The city has converted a cultural gem entrusted to the entire city into an exclusive outlet that serves only the few.

[For] the city, the Apple Carnegie Library represents a failure of imagination. 1 By leasing the Carnegie Library building to Apple, the city has turned over a prominent cultural asset to an exclusive use: a tech enclave whose products are out of reach for many residents. And not just the 1903 marble building, but also several acres of urban park in the form of Mt. Vernon Square. The arguments in favor of the Apple Carnegie Library don’t justify what should always be an option of last resort—the privatization of public space.

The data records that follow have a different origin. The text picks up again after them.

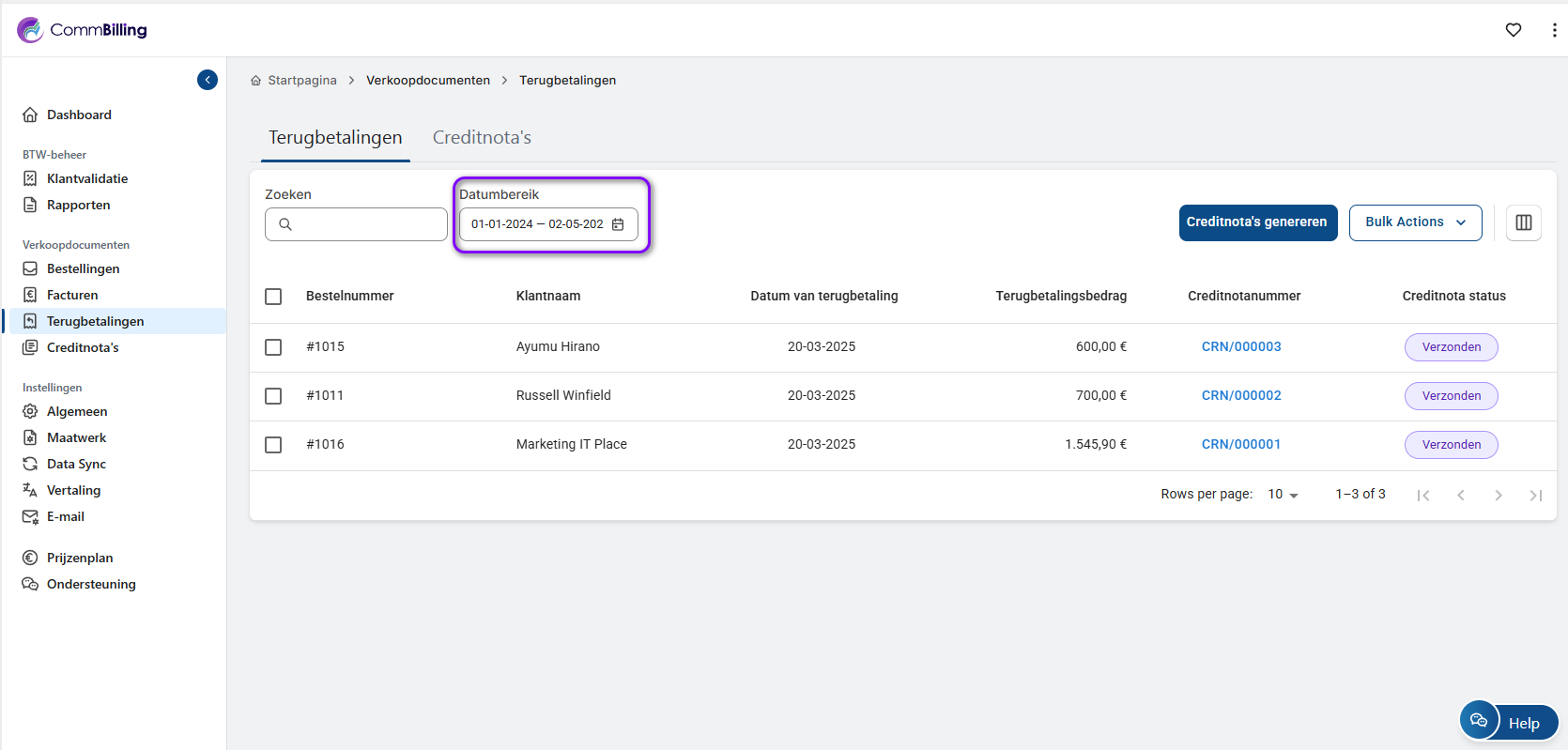Open the Datumbereik date range picker
The height and width of the screenshot is (750, 1568).
pos(537,224)
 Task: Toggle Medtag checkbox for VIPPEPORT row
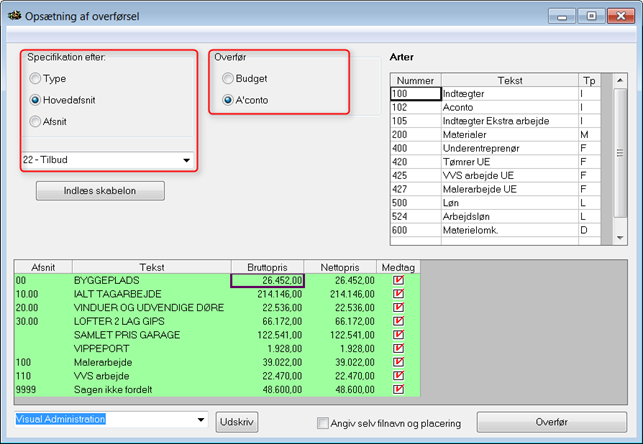(x=398, y=348)
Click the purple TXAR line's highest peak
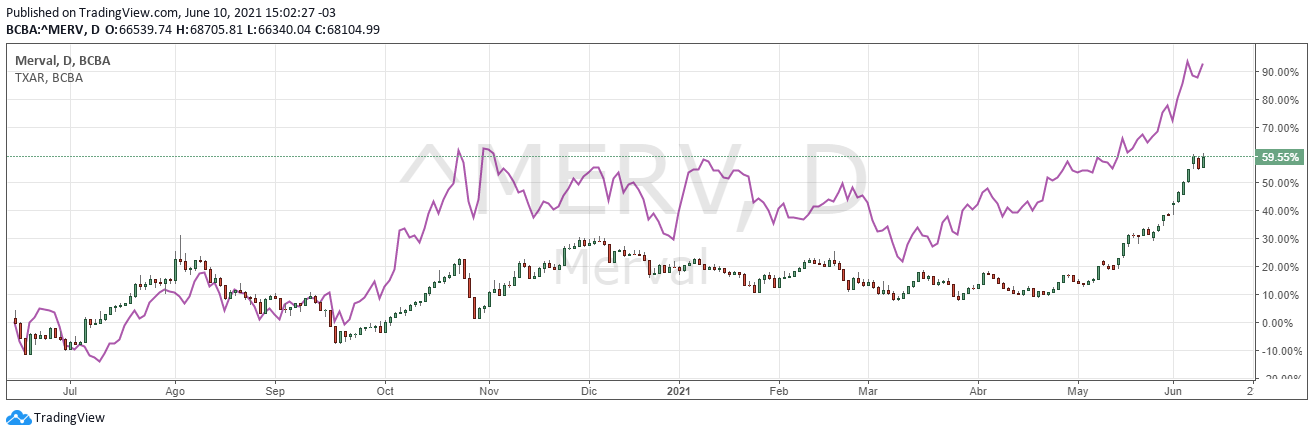This screenshot has width=1314, height=436. coord(1187,61)
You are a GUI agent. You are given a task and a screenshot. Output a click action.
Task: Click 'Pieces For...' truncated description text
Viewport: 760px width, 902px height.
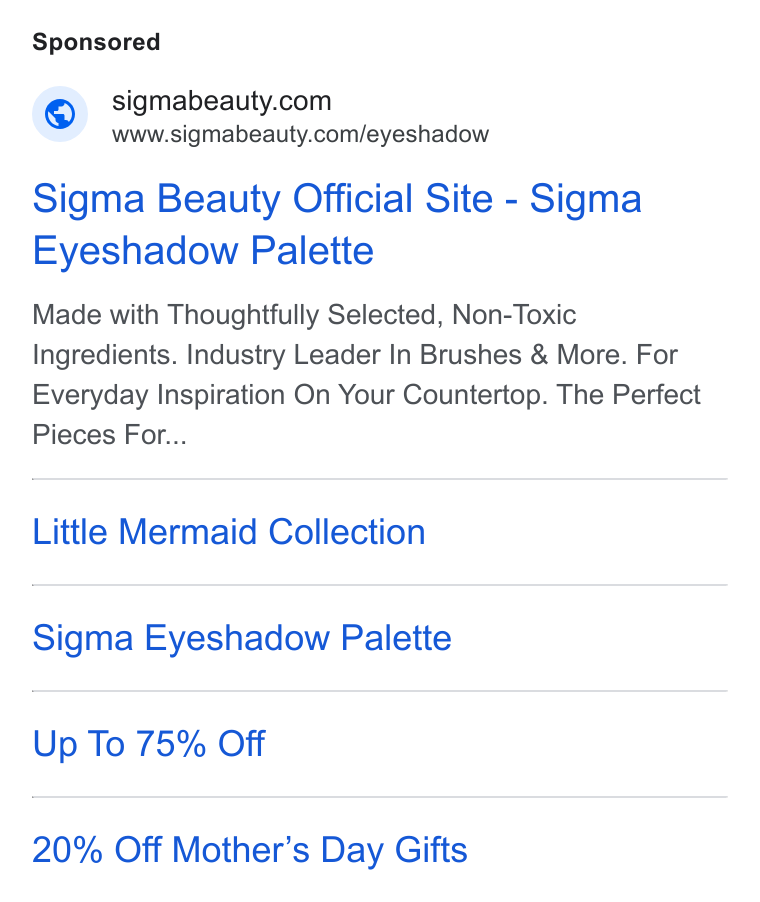(109, 434)
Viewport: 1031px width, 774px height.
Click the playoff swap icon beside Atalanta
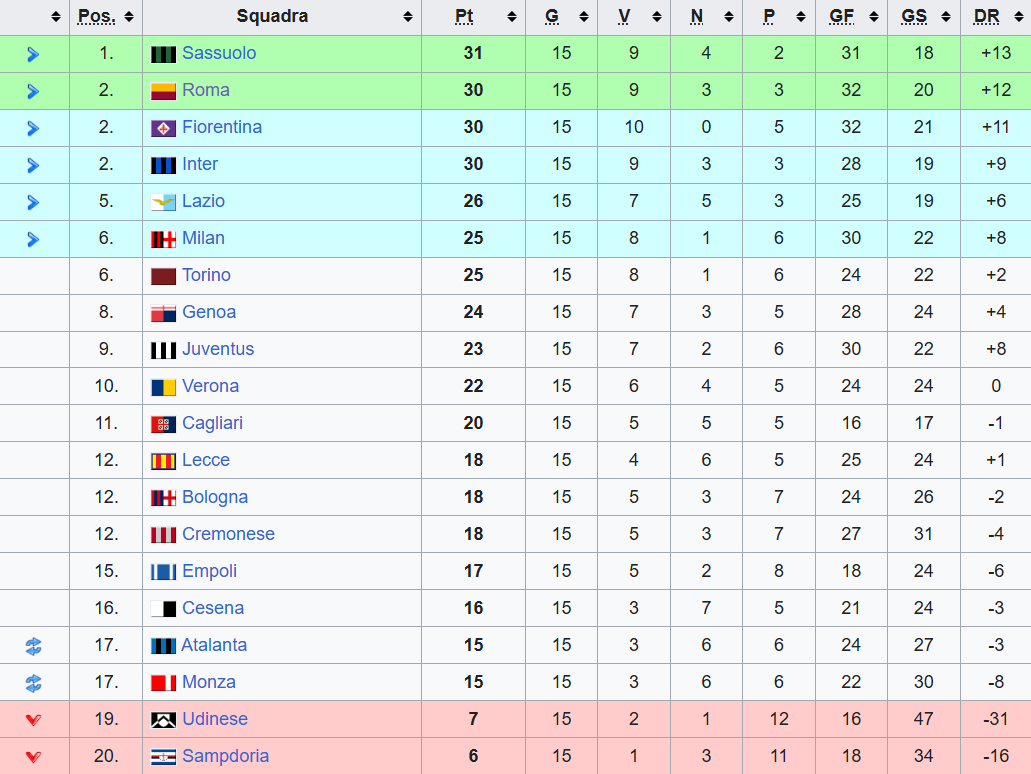[x=33, y=646]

  • 1. Other ideas for the Carnegie site were always feasible. In recent years, the city has juggled competing cultural proposals for another historic building, the Adolf Cluss–designed Franklin School. A plan by a prominent local businessman and developer to turn it into a contemporary art kunsthalle was signed by Mayor Vincent Gray. But when Mayor Muriel Bowser arrived in office in 2015, she quickly scrapped that agreement, opening up the building to proposals to repurpose it as a tech hub or a boutique luxury hotel.

    “Despite her campaign promise to celebrate and foster the ‘creative economy,’ only money matters; despite her commitment to find private partners to help the city’s children learn about the arts, she scorns one of the best proposals in years to do just that,” wrote Philip Kennicott, critic for The Washington Post, at the time. “Why? Because the city thinks it can harvest more money by turning the Franklin School over to commercial developers.”

    In the end, the city signed a lease for a museum of linguistics at the Franklin School (a decision that has wrecked the building’s historic interiors, but no matter). One takeaway from this capricious episode: Philanthropists are willing to do the capital fundraising and board development work necessary to keep cultural assets public.

    But cultural philanthropists have rarely had a strong partner in the city.